Transducerome profiles of endogenous agonists for prototypic receptors (β₂AR β-adrenergic and NT₁R neurotensin) and understudied receptors (LPA₆ LPA and 5-HT₇ serotonin) demonstrate varying degrees of promiscuity. (a) Potency (Log EC₅₀) values are non-uniform across the transducerome for receptor-ligand pairs. (b) Relative amplitude (E_max or efficacy) of agonist-induced stimulation of TRUPATH biosensors is frequently non-uniform for a given receptor-ligand pair. Data presented as mean values ± SEM. Heat map values represent mean values.
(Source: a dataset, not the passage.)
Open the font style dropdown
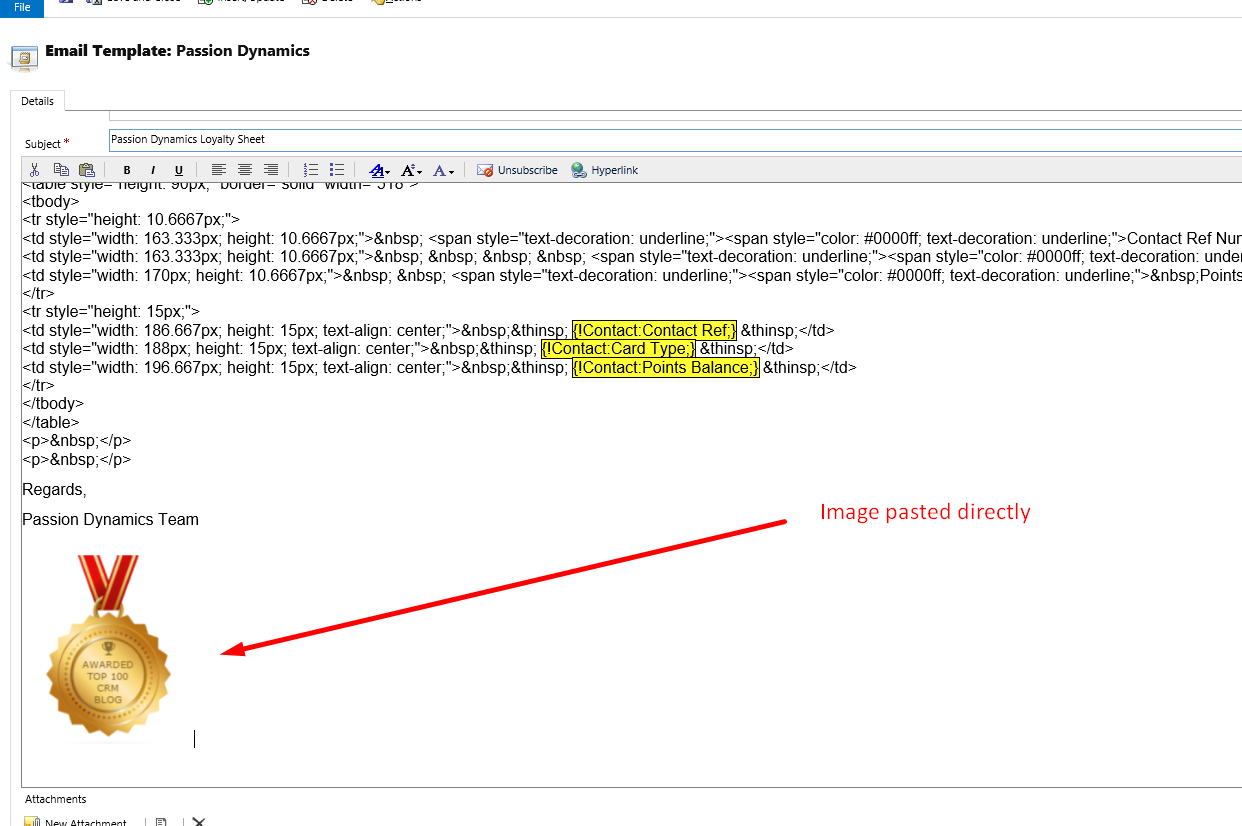 coord(379,171)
Mean values, standard error, and replicate numbers are reported in Supplementary Dataset 1. Statistically significant differences between efficacies and potencies are reported in Supplementary Datasets 2 and 3, respectively.

Figure 5.. TRUPATH screens of κ-opioid receptor (κOR) agonists reveal unappreciated transducer-selective effects on potency and efficacy.

TRUPATH heatmaps demonstrate how a panel of κOR agonists engage Gαi/o-class transducers with varying potency (a) and efficacy (b). Most ligands exhibit enhanced (GαZ) and diminished (GαGustducin) potencies relative to other G protein transducers. While many ligands activated all transducers with equal efficacy (Salvinorin A, U69,593, GR89,696, ML139, and RB64), others exhibited efficacy bias (BU74, dynorphin A, and diprenorphine). Heatmap colors represent mean Log EC50 and normalized efficacy values. Mean values, standard error, and N are reported in Supplementary Table 4. Statistical analyses of transducer-specific comparisons are reported in Supplementary Datasets 4 (efficacy) and 5 (potency).